*TEXT PASSAGE*:
───

Probability of Defending Champs repeating as Cup winners from 99-00 through 15-16

Hello! I had about a year and a half of writer’s block, but good news! I’m back with my most interesting and intellectually challenging project yet.

Recently the Tampa Bay Lightning of the NHL became just the second team since the 97-98 Detroit Red Wings to repeat as Stanley Cup champions. The first were the 16-17 Pittsburgh Penguins. However, there was a sizable gap between the Red Wings and Penguins. I wanted to quantify the probability of each defending champ repeating each year in that time frame. I looked at all defending champs from 99-00 (98-99 would have been a threepeat, not a repeat) through 15-16 and quantified (using regular season win % in regulation and math) that these teams repeated as champs. It’s important to note I originally tried to quantify this streak of no repeat winners overall but realized that the math won’t work, so instead I quantified each team each year separately.

───

[Item position entries]
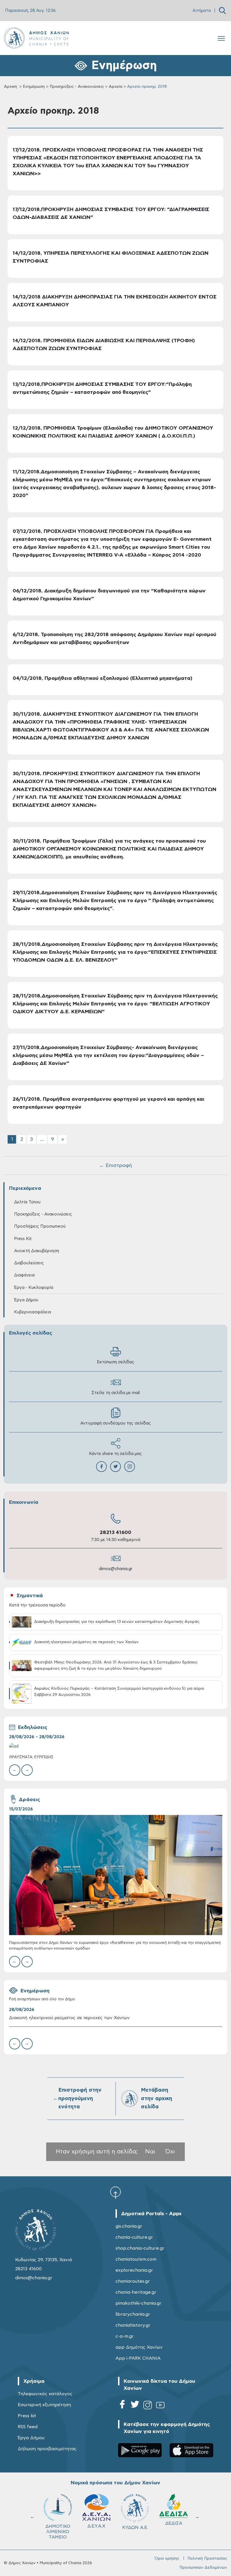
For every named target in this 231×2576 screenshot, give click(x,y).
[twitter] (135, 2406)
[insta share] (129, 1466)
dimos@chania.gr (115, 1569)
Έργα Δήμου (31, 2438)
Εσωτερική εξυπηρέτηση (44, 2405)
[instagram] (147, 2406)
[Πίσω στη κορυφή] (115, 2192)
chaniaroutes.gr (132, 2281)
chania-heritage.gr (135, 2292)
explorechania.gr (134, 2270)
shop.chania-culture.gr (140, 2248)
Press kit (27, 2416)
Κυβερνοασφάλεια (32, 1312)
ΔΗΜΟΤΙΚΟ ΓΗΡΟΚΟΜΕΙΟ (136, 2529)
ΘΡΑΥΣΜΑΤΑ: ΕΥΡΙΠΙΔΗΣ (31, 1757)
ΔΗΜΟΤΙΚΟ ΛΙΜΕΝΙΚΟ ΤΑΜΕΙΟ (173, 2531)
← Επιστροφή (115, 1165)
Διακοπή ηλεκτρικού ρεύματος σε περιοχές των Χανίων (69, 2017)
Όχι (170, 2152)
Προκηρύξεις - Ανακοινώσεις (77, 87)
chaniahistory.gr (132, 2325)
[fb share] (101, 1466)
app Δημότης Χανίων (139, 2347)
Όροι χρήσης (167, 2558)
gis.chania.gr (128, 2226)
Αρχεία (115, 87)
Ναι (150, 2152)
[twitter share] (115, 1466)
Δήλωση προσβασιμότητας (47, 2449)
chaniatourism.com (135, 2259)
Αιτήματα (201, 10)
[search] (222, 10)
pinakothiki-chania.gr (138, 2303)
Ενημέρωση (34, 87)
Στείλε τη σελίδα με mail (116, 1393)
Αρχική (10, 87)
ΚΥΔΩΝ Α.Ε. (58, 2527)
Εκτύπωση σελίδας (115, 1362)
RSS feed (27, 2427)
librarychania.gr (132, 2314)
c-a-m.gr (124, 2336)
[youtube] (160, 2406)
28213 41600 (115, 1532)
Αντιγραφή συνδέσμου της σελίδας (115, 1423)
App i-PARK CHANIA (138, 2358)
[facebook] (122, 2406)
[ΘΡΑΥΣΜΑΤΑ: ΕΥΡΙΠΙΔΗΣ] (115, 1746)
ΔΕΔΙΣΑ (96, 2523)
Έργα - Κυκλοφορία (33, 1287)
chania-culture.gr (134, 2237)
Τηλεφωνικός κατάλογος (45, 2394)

───

*EXERCISE DETAILS*: Reproduce the entire post about defending Stanley Cup champions repeating, word for word. The data has no connection to the post about defending Stanley Cup champions.

*OUTPUT FOR THIS TASK*:
Probability of Defending Champs repeating as Cup winners from 99-00 through 15-16

Hello! I had about a year and a half of writer’s block, but good news! I’m back with my most interesting and intellectually challenging project yet.

Recently the Tampa Bay Lightning of the NHL became just the second team since the 97-98 Detroit Red Wings to repeat as Stanley Cup champions. The first were the 16-17 Pittsburgh Penguins. However, there was a sizable gap between the Red Wings and Penguins. I wanted to quantify the probability of each defending champ repeating each year in that time frame. I looked at all defending champs from 99-00 (98-99 would have been a threepeat, not a repeat) through 15-16 and quantified (using regular season win % in regulation and math) that these teams repeated as champs. It’s important to note I originally tried to quantify this streak of no repeat winners overall but realized that the math won’t work, so instead I quantified each team each year separately.